Required action: Copy the listing in full and exactly, omitting its images.

Records for this task:
+++

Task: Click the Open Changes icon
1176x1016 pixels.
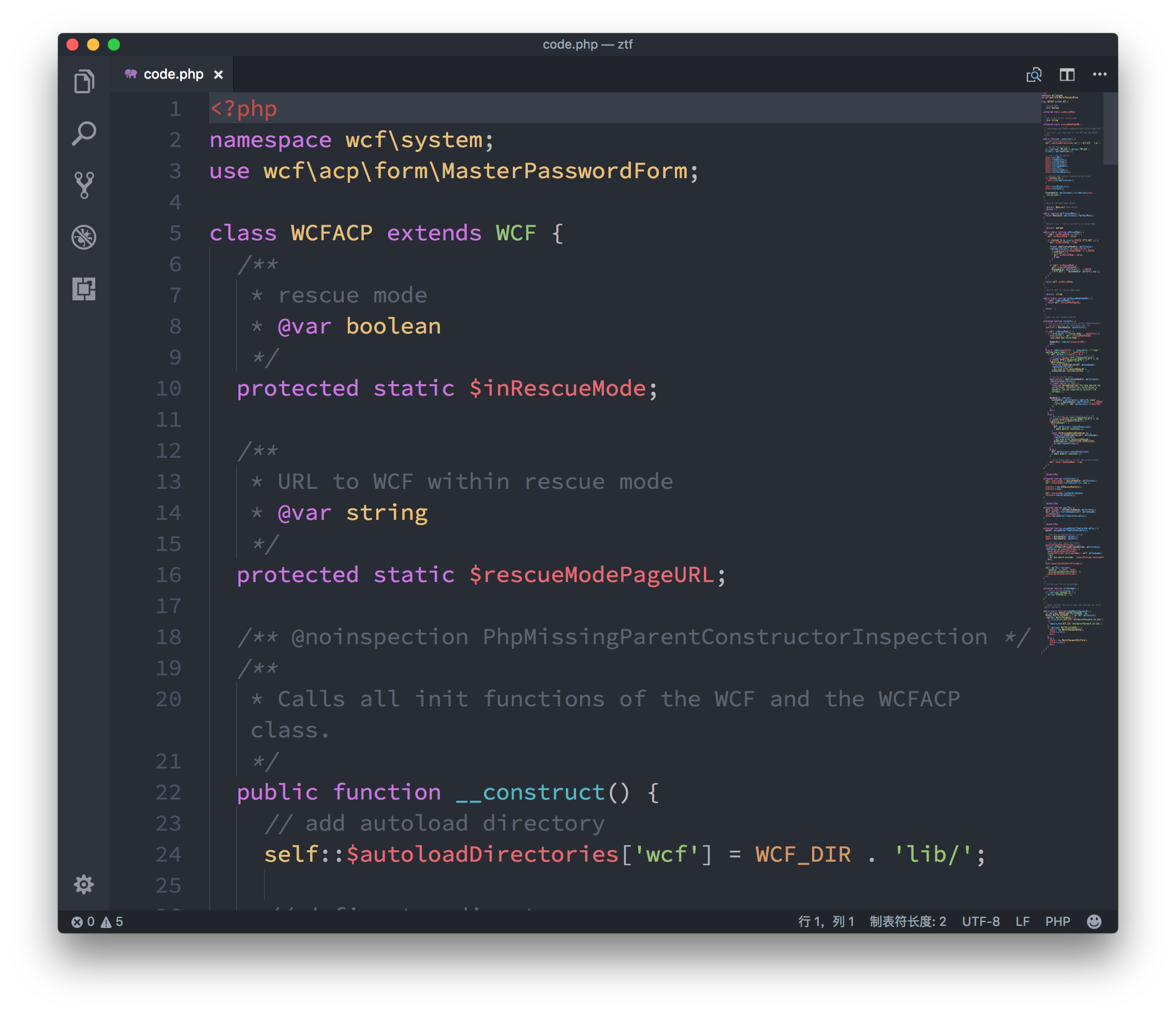Action: coord(1034,75)
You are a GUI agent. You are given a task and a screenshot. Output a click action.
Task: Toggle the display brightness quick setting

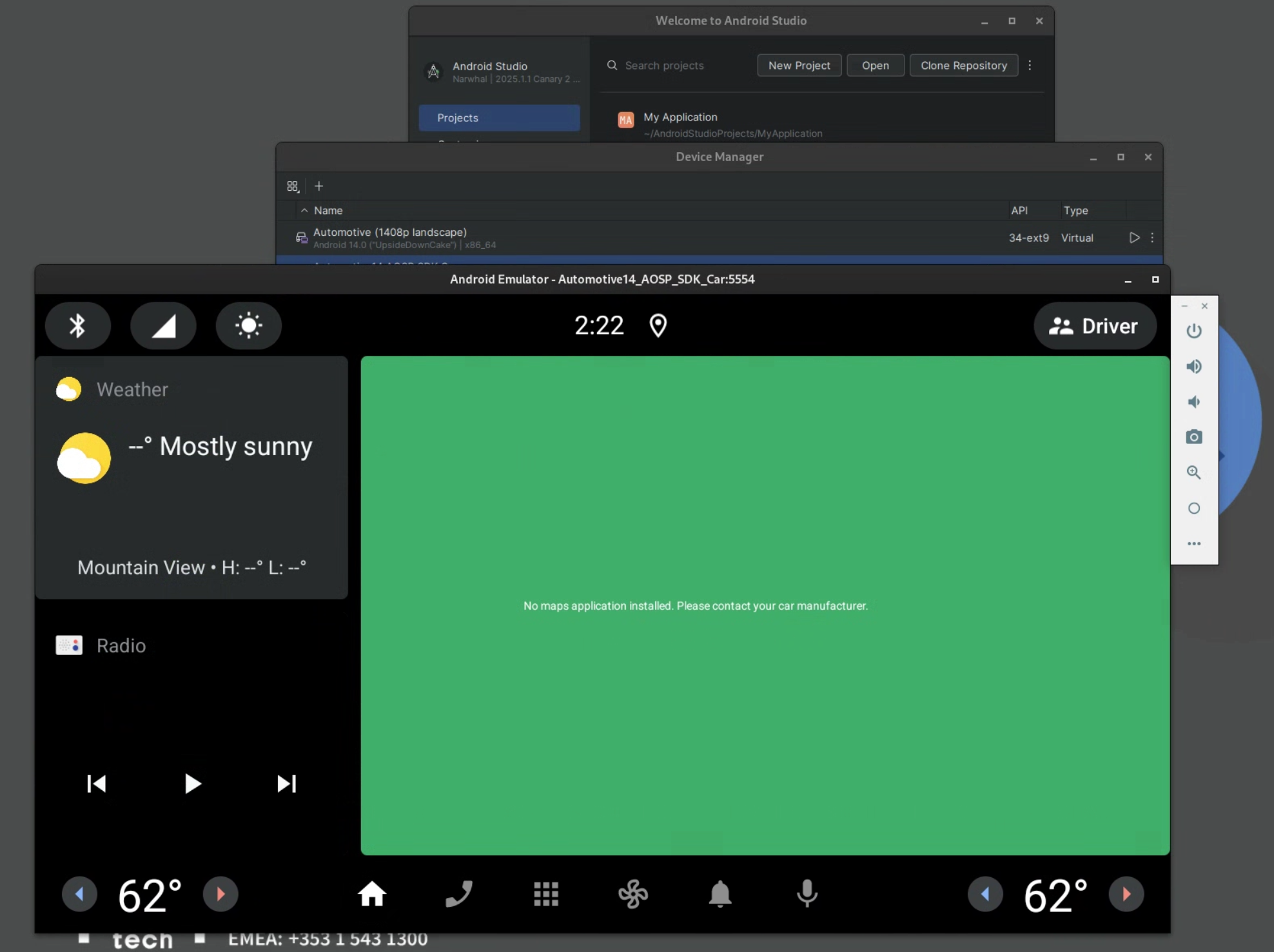click(249, 325)
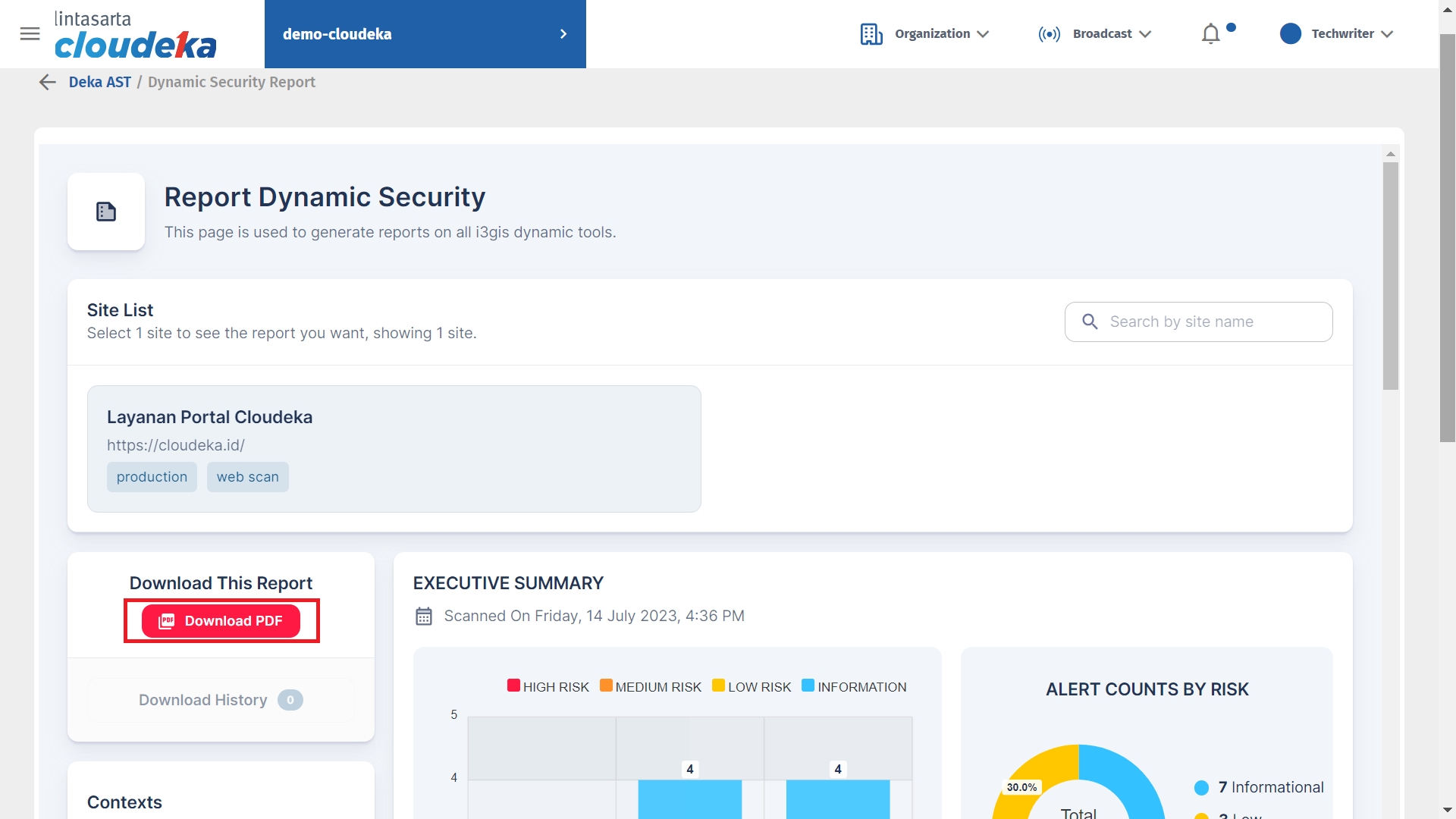
Task: Go to Deka AST breadcrumb link
Action: [99, 82]
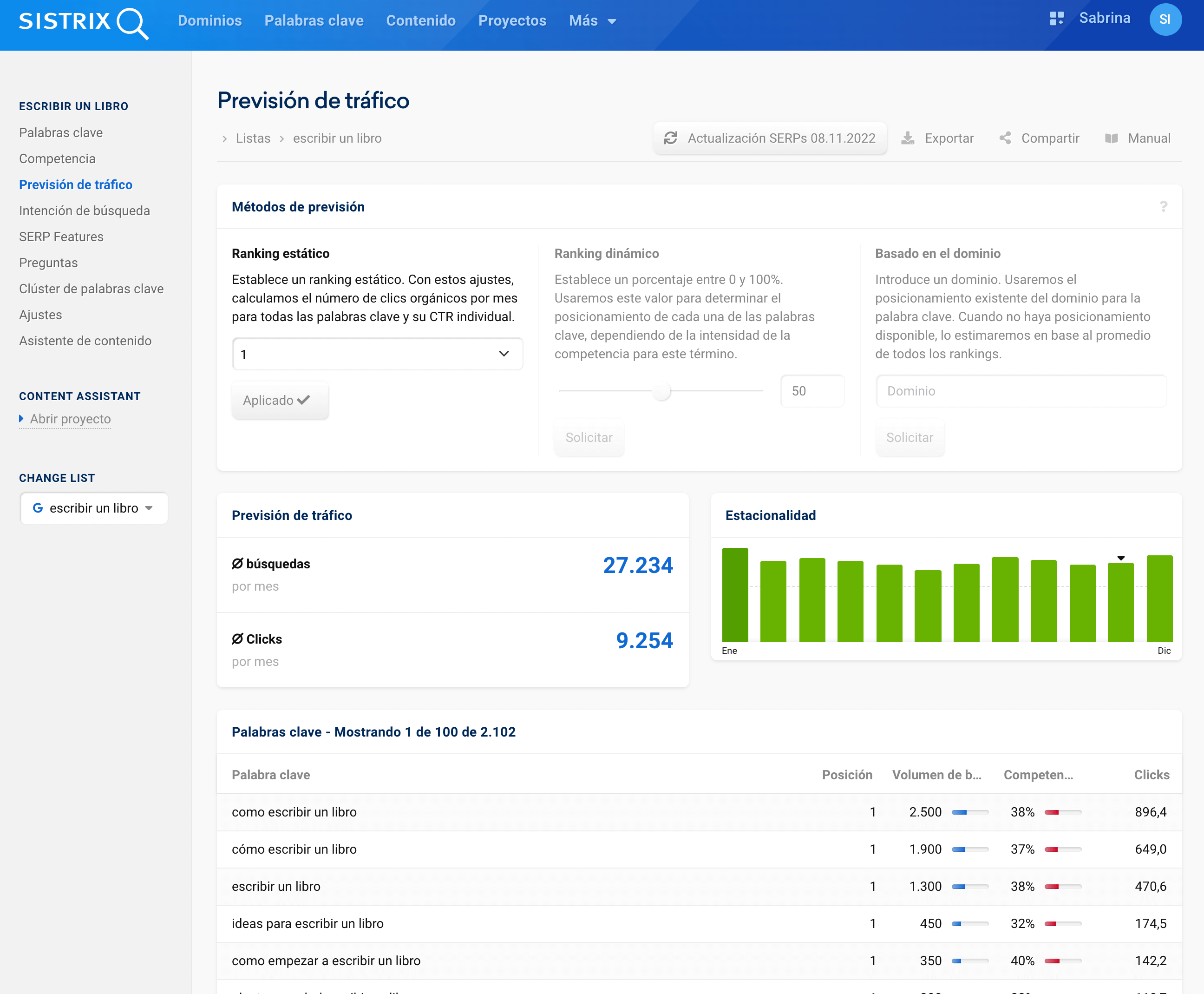Expand Abrir proyecto in Content Assistant
Viewport: 1204px width, 994px height.
[x=70, y=419]
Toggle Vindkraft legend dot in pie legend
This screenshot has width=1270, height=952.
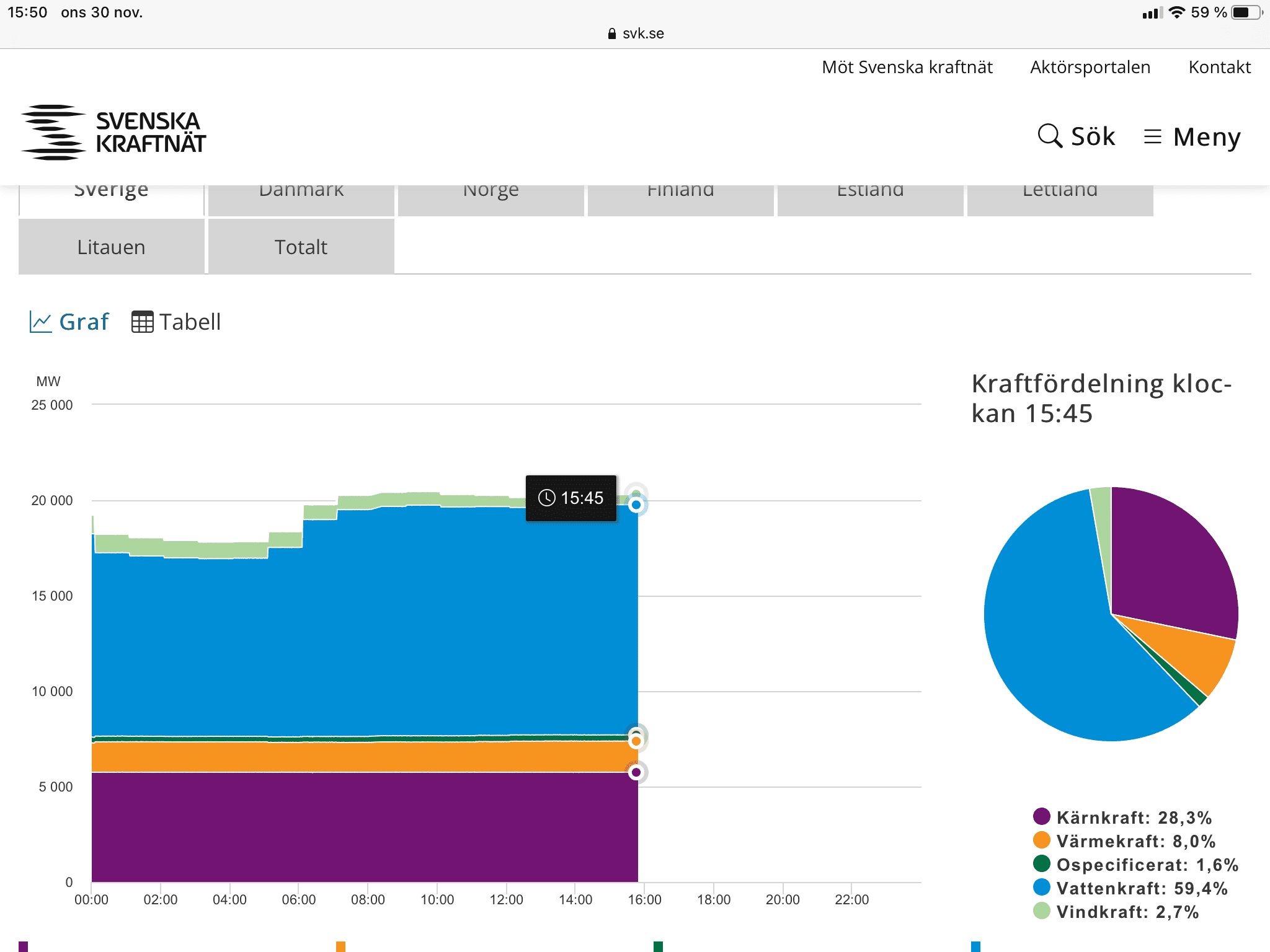[x=1042, y=910]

+++

Written answer:
Task: Click the Open Changes icon
1176x1016 pixels.
Action: coord(1034,75)
You are a GUI agent. You are given a task and a screenshot. Output a click action.
Task: Toggle the display brightness quick setting

click(249, 325)
Task: Go to Deka AST breadcrumb link
Action: [99, 82]
Expand Abrir proyecto in Content Assistant
Viewport: 1204px width, 994px height.
[x=70, y=419]
Toggle Vindkraft legend dot in pie legend
This screenshot has width=1270, height=952.
[x=1042, y=910]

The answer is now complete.